To be done: In all of the rows, substitute "MacBook Pro" for every occurrence of "MacBook Air" and reproduce the lines with everything else unchanged. Leave the pictures out of your answer.

(Extracted records)
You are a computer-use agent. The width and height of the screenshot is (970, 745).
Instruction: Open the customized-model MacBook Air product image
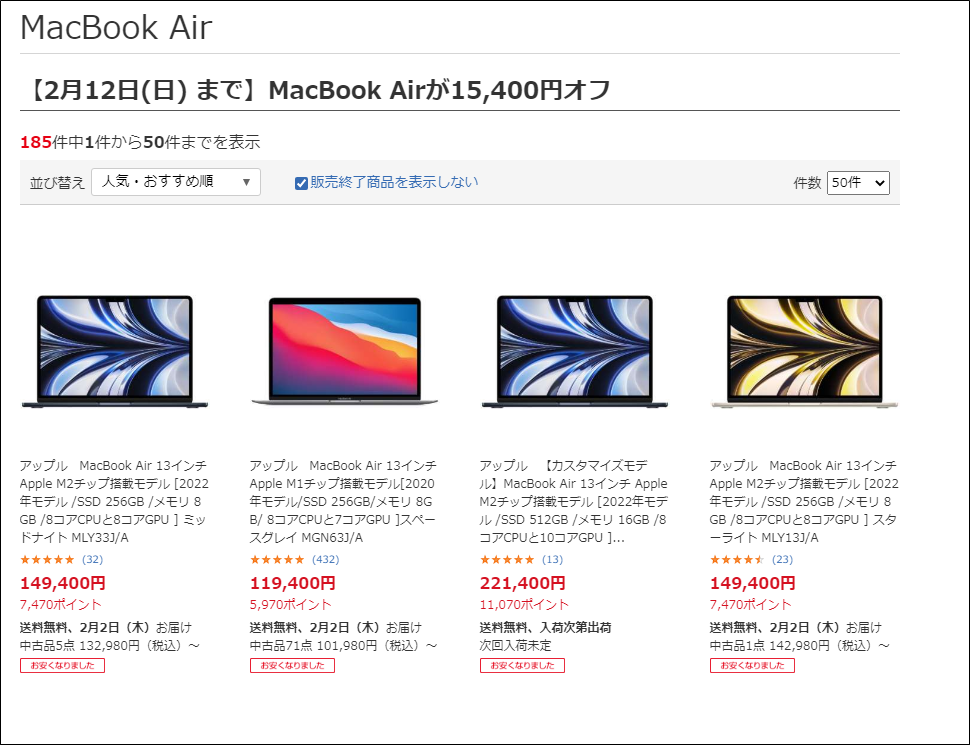[575, 351]
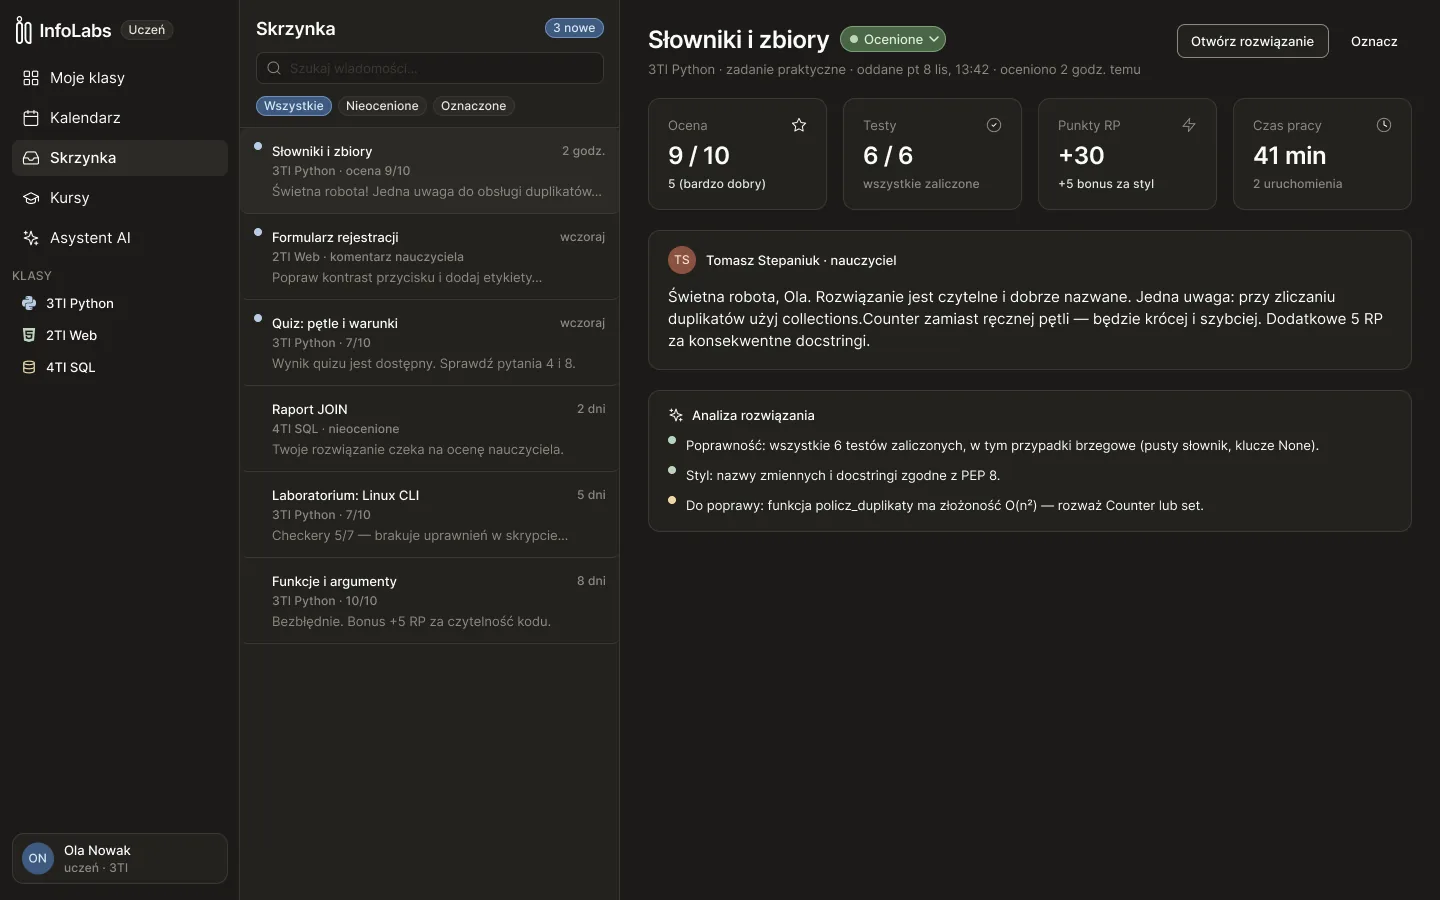Open Moje klasy grid icon
Screen dimensions: 1440x900
31,78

Response:
You are a computer-use agent. The width and height of the screenshot is (970, 745).
Instruction: Open the customized-model MacBook Pro product image
[575, 351]
Open Moje klasy grid icon
Screen dimensions: 1440x900
31,78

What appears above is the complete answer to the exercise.